§ **Exercise aim**: This exercise asks for an exact copy of every entry below, with pictures omitted.

§ **The data**:

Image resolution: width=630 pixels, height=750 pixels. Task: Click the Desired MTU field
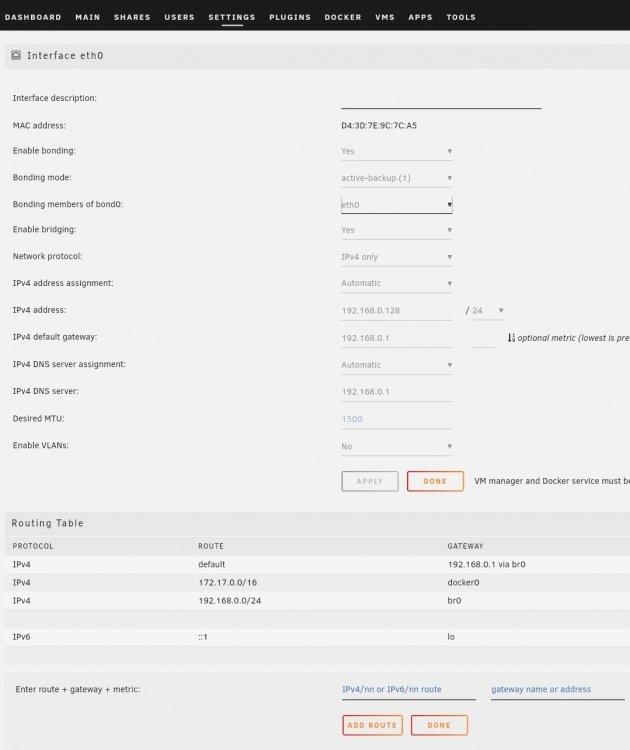coord(397,419)
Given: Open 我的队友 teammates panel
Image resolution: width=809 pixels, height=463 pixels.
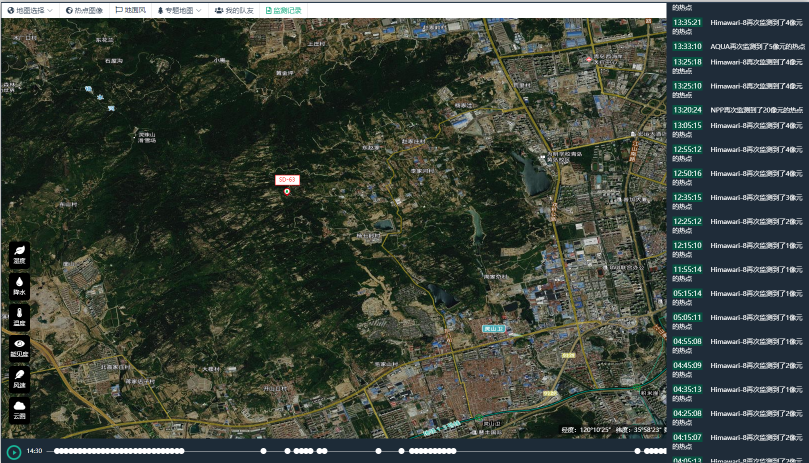Looking at the screenshot, I should (234, 10).
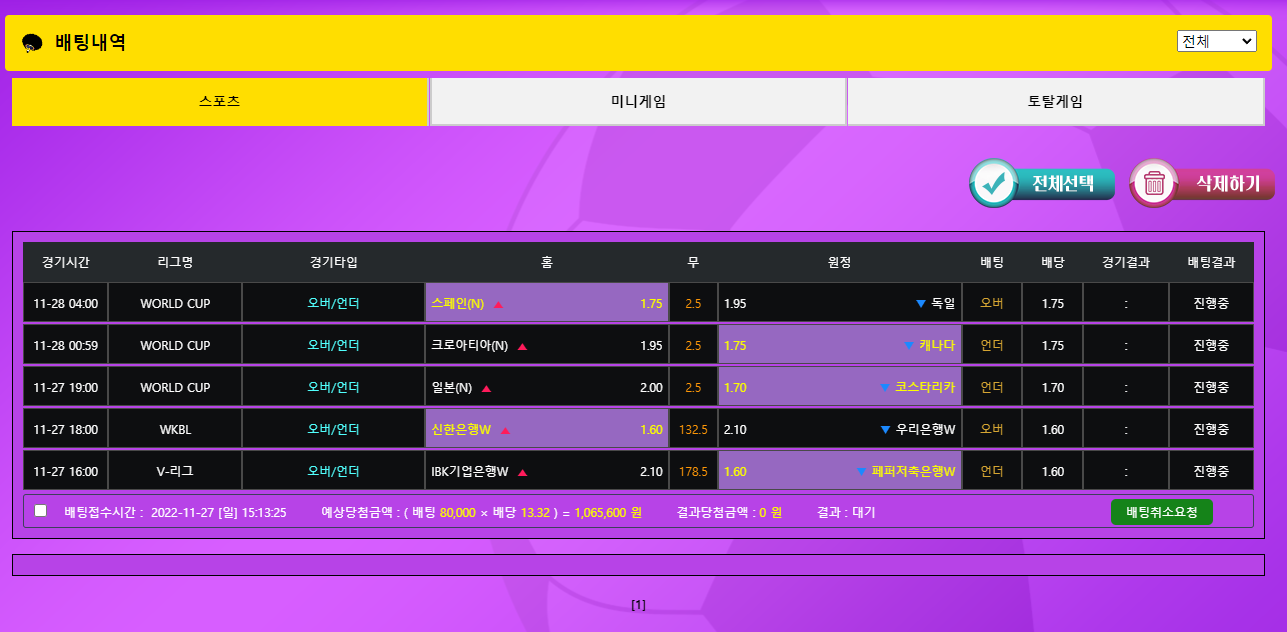Click the 일본(N) home odds cell

click(546, 388)
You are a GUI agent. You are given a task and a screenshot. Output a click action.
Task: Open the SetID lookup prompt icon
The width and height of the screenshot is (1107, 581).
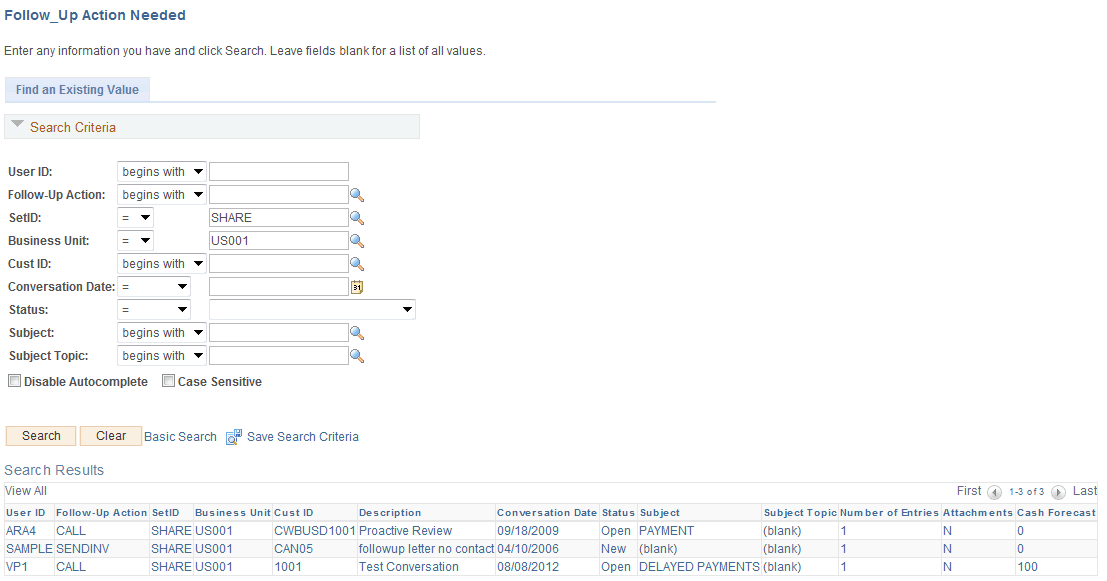[x=357, y=217]
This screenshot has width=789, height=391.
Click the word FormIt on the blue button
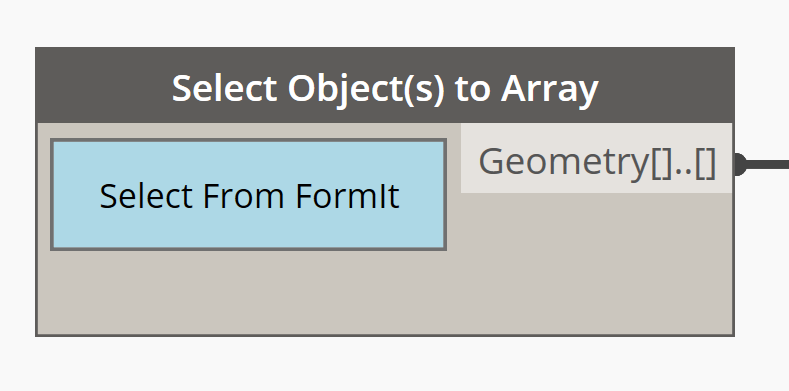[347, 196]
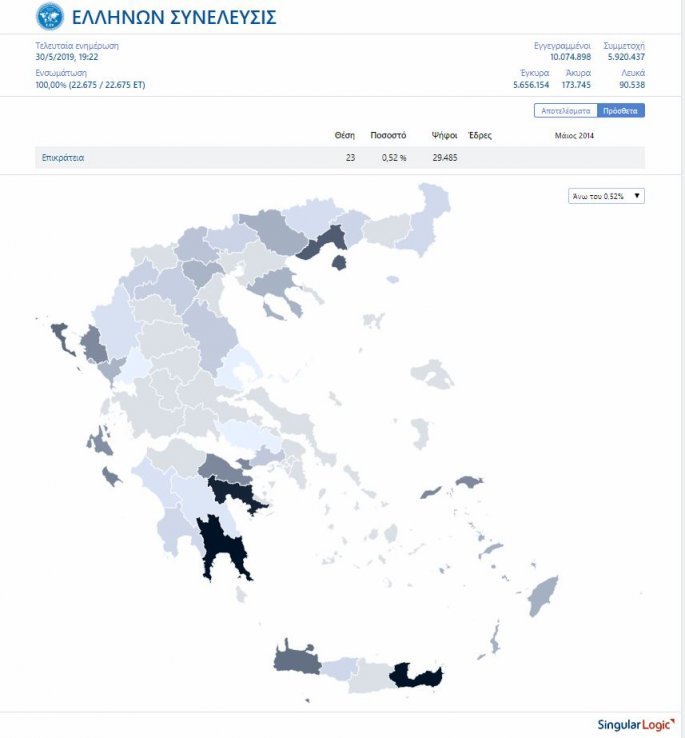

§ **Solved exercise**:
Image resolution: width=630 pixels, height=750 pixels. Task: Click the Desired MTU field
coord(397,419)
Given: Open 我的队友 teammates panel
Image resolution: width=809 pixels, height=463 pixels.
Looking at the screenshot, I should (234, 10).
Click the 일본(N) home odds cell

click(546, 388)
You are a GUI agent. You are given a task and a screenshot. Output a click action.
Task: Open the SetID lookup prompt icon
The width and height of the screenshot is (1107, 581).
[x=357, y=217]
This screenshot has width=789, height=391.
Click the word FormIt on the blue button
[347, 196]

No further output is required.